The first section begins to clarify anger and exhorts the reader to examine their own hearts when it comes to anger.
“To tease out the motives underlying anger, ask, “What are my expectations?”
Section two, the longest section of the book, defines anger. In this section Dr. Powlison asks a lot of what, how and why questions to increasingly orientate the reader where anger can be confusing. After having clarified when anger goes bad, he begins to dig into how anger can become good anger or what he refers to as ‘the constructive displeasure of mercy’. This is where we being to study and understand God’s love and God’s wrath, His righteous anger.
“His mercy is not niceness. His mercy is not blanket acceptance of any and all. Mercy to us costs Him – the blood of the Lamb. And mercy comes to us at the cost of our sins and pride. His kindness is an open invitation to turn to Him in repentance and faith, to come to him in our need for mercies freely offered, and our trust in mercies freely given. But a hard, impenitent heart rejects the offer, goes its own way, and will experience the fair consequences.”

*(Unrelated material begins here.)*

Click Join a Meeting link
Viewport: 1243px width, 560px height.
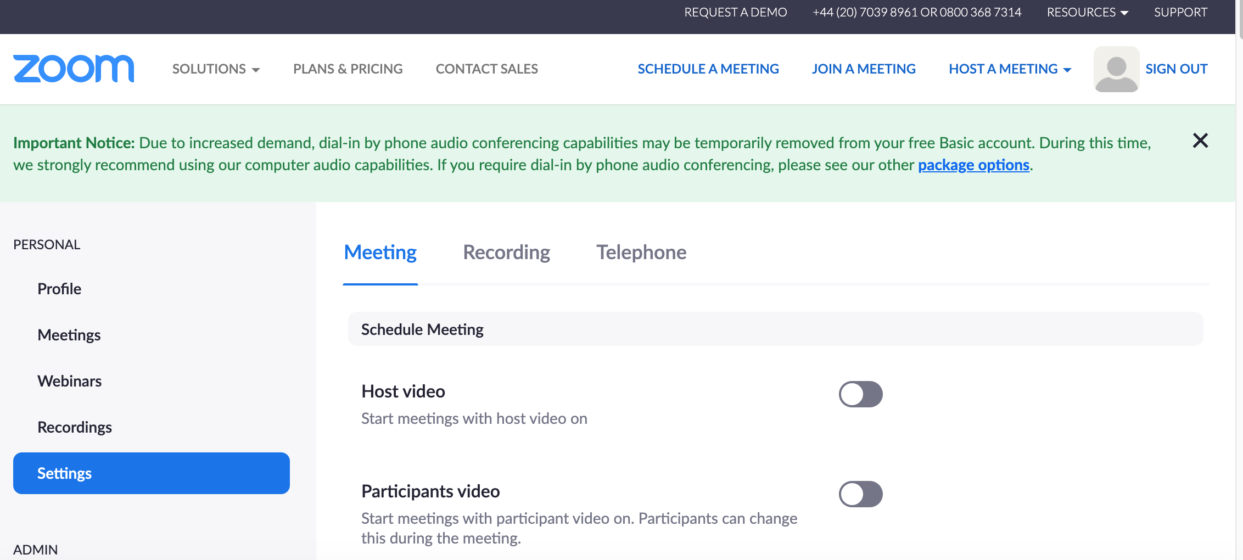click(864, 69)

Section three brings together what has been taught and practically applies it to the process of change.
Part of this process is working through eight questions presented to the reader:
1. What is my situation?
2. How do I react?
3. What are my motives?
4. What are the consequences?
5. What is true?
6. How do I turn to God for help?
7. How could I respond constructively in this situation?
8. What are the consequences of faith and obedience?
“Angry people always talk to the wrong person. They talk to themselves, rehearsing failures of others. They talk to the people they’re mad at, reaming them out for real or imaginary failings. They talk to people who aren’t involved, gossiping and slandering. But chaotic, sinful, headstrong anger starts to dissolve when you begin to talk to the right person – to your Good Shepherd, who sees, hears, and is mercifully involved in your life.”
And lastly, section four, is where Dr. Powlison offers insight into what he calls the ‘hard cases’. Those instances where we know we will never get over a wrong done to us, everyday irritants where we find ourselves consistently grumbling and complaining, the issue of being angry at ourselves and anger at God.
“Anger at God is wrong.”
Good & Angry would be a helpful addition to our counseling shelves in the understanding of anger. It would be a profitable suggestion for couples to read during premarital counseling provided the counselor offered specific examples of how to walk through interpersonal conflicts in a godly manner.
I would caution that when we seek to understand anger, or any area of life for that matter, that we do so with God and His Word as our touchstone, as our foundation and not with man and his experiences foremost.
God is immutable contrary to our experiences and emotions. Our experiences and emotions are indications of circumstances, not necessarily proclamations of truth. The distinction is significant and necessary to be kept in mind.
“The final word is that anger is going somewhere. It will someday be perfected. Then it will be swallowed up in joy.”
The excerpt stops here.